** Opening Given passage block **
I fully assign the blame for changing the way I viewed comics on Howard Chaykin.
I think I was about seventeen when I first read his Blackhawk mini-series and it completely forced me to change the paradigm of what I used to believe was the comics medium. Comics stopped being mindless distractions, but eye-opening insights into the human character and the world around me as well. The Blackhawks became more than just two-dimensional cartoon characters ready to deliver a one-two punch combo to the forces of fascism; they themselves were flawed characters with dark natures as grim and dirty as their enemies’.
That was the first moment I can recall when comics became objects of reflective thought for me rather than just senseless distraction. While it was like saying farewell to the last vestiges of my childhood, I have Chaykin to thank for that moment of growth and realization.
And thank him, I did. However, this time, instead of the warm and cozy surroundings of my youthful basement bedroom, I had a chance to share that reflection with the creator of this comic – from the confines of my adult basement man-cave. Huh… the more things change, the more they stay the same, I suppose.
“I happen to think that reflection is fun,” Chaykin told me when I related that story to him. “I mean, I like writing fun stories that are darker and deeper than some. “
Chaykin’s most recent work, The Divided States of Hysteria (I reviewed the latest issue in my weekly roundup) is another deep opportunity for reflection. It’s a dark mirror held up to the surface of the United States that reveals dark and disturbing images but should elicit a poignant and deeply thoughtful response. I say ‘should’ but it has also brought Chaykin a great deal of controversy and anger.
** Closing Given passage block **
• **Exercise instructions**
In the Howard Chaykin passage, repeat the part from "And thank him, I" to "same, I suppose.", swapping "man-cave" for "den".
** Opening Data block **
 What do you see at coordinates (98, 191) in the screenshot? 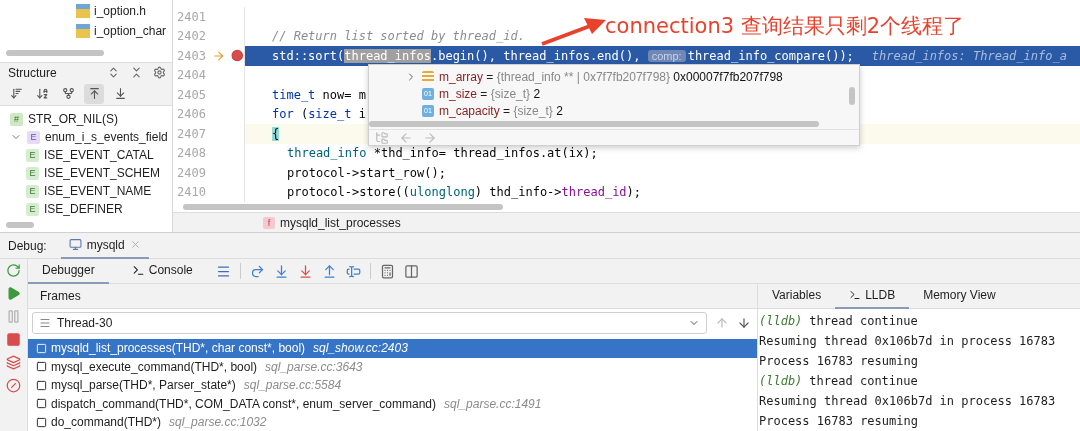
** Closing Data block **
• **Problem solution**
And thank him, I did. However, this time, instead of the warm and cozy surroundings of my youthful basement bedroom, I had a chance to share that reflection with the creator of this comic – from the confines of my adult basement den. Huh… the more things change, the more they stay the same, I suppose.